Published by Olalla Gabrielle under , , on 11:40
¿Cómo es que se está roto? ¿Cómo es que se siente la ausencia? ¿Cómo es que se sobrevive insano, en desesperación? Una vez los sueños empiezan en las Noches, no se vuelve a tener descanso. Cada vez las visiones se encriptan, los mensajes se ocultan o, simplemente, la lógica mortal abandona cada imagen. Atemporalidad y horror. He visto muertos levantarse de su lecho, cruelmente; he visto ángeles buscando venganza; he visto pecados amplificados, persiguiendo mis ansias de torpe, tardía virtud. Te he visto en ellos, en tu ausencia... Y el despertar no ayuda, y el cuerpo se agota, y la mente se debilita. Ya ni la compañía consuela... Las nuevas compañías se rechazan. Mi mente (o corazón?) se niegan a comprender la lógica común, la lucha del intento. Mi mente (mi corazón) se niega a repetir las palabras, a recorrer los mismos caminos sin destino, a sentir lo mismo una y otra vez, y desgastar así lo único que me queda.
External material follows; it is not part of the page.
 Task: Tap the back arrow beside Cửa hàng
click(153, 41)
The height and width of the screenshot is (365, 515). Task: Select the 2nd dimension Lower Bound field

Aquí, sin hogar, sin futuro, perdida en mis esfuerzos, desconsolable en mis discusiones sin sentido, sin tener por quién luchar. He perdido lo que necesitaba. Y me pregunto cuándo esta romería se detendrá, cuándo mi mente (o mi corazón) será atrapado en un espacio, en otra mente, en un solo mundo que no cambiará nunca. No malinterpretes mis acciones: yo sólo busco respuestas, en medio de mis errores, soportando mis temores, y tratando de ser fiel a mis emociones. Emociones caprichosas, implacables. Y te siento ausente de mis sueños, pero presente en mis culpas. Creo que sólo ahora empezaré el luto de tu ausencia, por la desventura de las correspondencias y mi horrible hábito de dudar. A veces simplemente quisiera viajar al séptimo círculo, pero sigo dudando, esperando impaciente.